• PROVIDED TEXT

____

The ongoing reorganization plans and staffing levels at the agency remain an important issue to watch on the private sector U.S. labor relations front.

Union (In)Security: SCOTUS Prohibits Public Sector Union Security and Missouri May Tip The Private Sector Scales

Article By: Robert W. Stewart Harrison C. Kuntz

The decades-long battle over union security faces two important pivot points during the summer of 2018. On June 27, 2018, the Supreme Court of the United States handed unions a major defeat in the season’s first major fight. With its 5-4 decision in Janus v. AFSCME Council 31, the Court prohibited union security in the public sector, even in the form of “fair share” fees aimed at representational expenses, as impermissible violations of the First Amendment. Meanwhile, in Missouri, an August vote could tip the national scales in favor of right-to-work legislation in the private sector.

____

• DATA PROVIDED
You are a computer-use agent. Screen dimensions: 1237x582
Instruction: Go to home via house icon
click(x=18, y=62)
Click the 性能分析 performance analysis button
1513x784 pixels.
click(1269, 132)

____

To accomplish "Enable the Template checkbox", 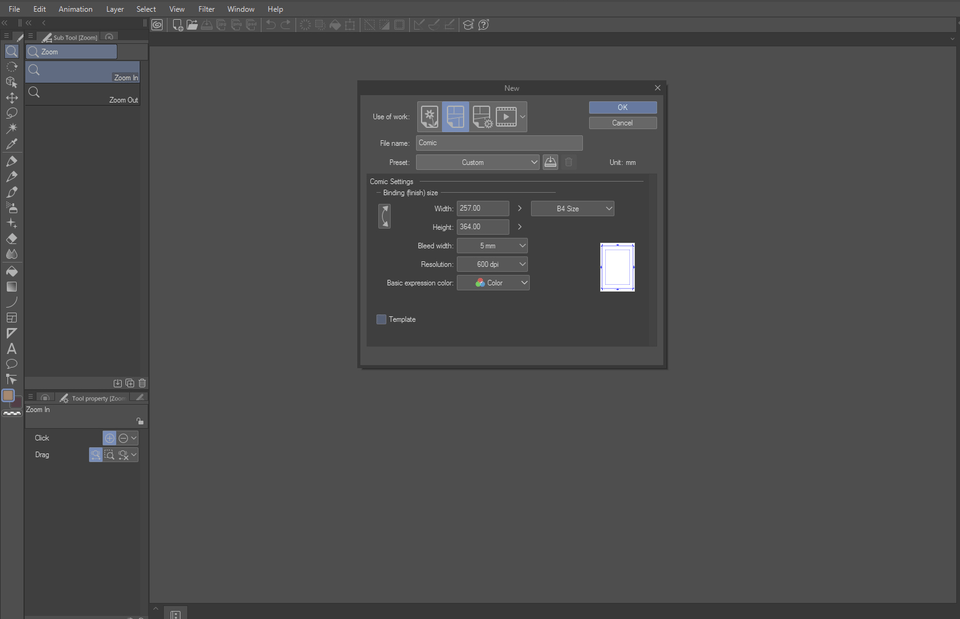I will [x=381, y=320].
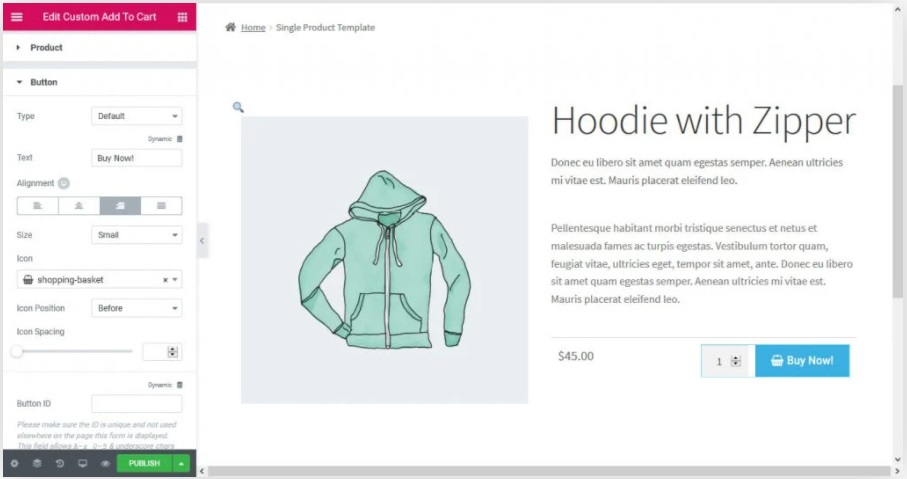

____

• GIVEN TASK
Please retype the part of the union security article above starting at "Article By: Robert" and ending at "the private sector.".

• OUTPUT OF THE TASK
Article By: Robert W. Stewart Harrison C. Kuntz

The decades-long battle over union security faces two important pivot points during the summer of 2018. On June 27, 2018, the Supreme Court of the United States handed unions a major defeat in the season’s first major fight. With its 5-4 decision in Janus v. AFSCME Council 31, the Court prohibited union security in the public sector, even in the form of “fair share” fees aimed at representational expenses, as impermissible violations of the First Amendment. Meanwhile, in Missouri, an August vote could tip the national scales in favor of right-to-work legislation in the private sector.